Some authors, in stromal choroiditis, increasingly use early high-dose systemic steroids at start associated with a quickly acting immunosuppressive drug such as cyclosporine together with a well-tolerated immunosuppressant such as mycophenolic acid which needs several months to be fully active [59]. This allows more rapid tapering of corticosteroids and a limited period (4–5 months) of cyclosporine use.

At this point, further studies are looking into the need for non-steroidal immunosuppression for initial-onset disease. In Brazil, a study on nine patients with initial-onset disease treated with highly dosed corticosteroids showed that all presented recurrence of inflammation after 6 months after onset of disease, either detected clinically or subclinically, in a median time of seven months or when the tapering dose of oral corticosteroids was reduced to 0.3 mg/kg/day. It seems that, considering this prospective study, even treatment with highly dosed corticosteroids with a really slow tapering was insufficient to prevent further recurrences and the protocol was changed to early non-steroidal immunosuppression [60]. In Japan, at present, two multicentre trials are being conducted to assess the effect of early non-steroidal immunosuppressive therapy in addition to corticosteroids in initial-onset acute VKH disease. Together with the evidence presented here, this shows that there is a clear trend towards the association of non-steroidal immunosuppressive therapy and corticosteroids in the management of initial-onset VKH disease.

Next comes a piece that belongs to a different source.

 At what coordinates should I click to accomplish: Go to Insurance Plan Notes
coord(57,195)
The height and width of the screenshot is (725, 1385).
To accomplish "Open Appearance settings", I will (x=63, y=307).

Perspective and concluding remarks: sunset-glow fundus is no more a fatality

VKH disease is a primary stromal choroiditis, meaning that inflammation takes its origin exclusively in the choroid, reaching other structures only when inflammation spills over to these compartments. Unlike in birdshot retinochoroiditis, where inflammation starts independently in the choroid and at the level of the retina, in VKH disease, inflammation initiates nowhere else than in the choroid which is the structure that should be targeted by therapy. The choroidal compartment, unlike the retina, is easily accessible to systemic therapy. This is the reason why there is increasing evidence that, if treatment is conducted consequently with a zero tolerance to recurrence of choroiditis that can be detected by ICGA or choroidal OCT, a substantial proportion of cases can be healed before depigmentation occurs, meaning that sunset-glow fundus should no more be an inevitable outcome.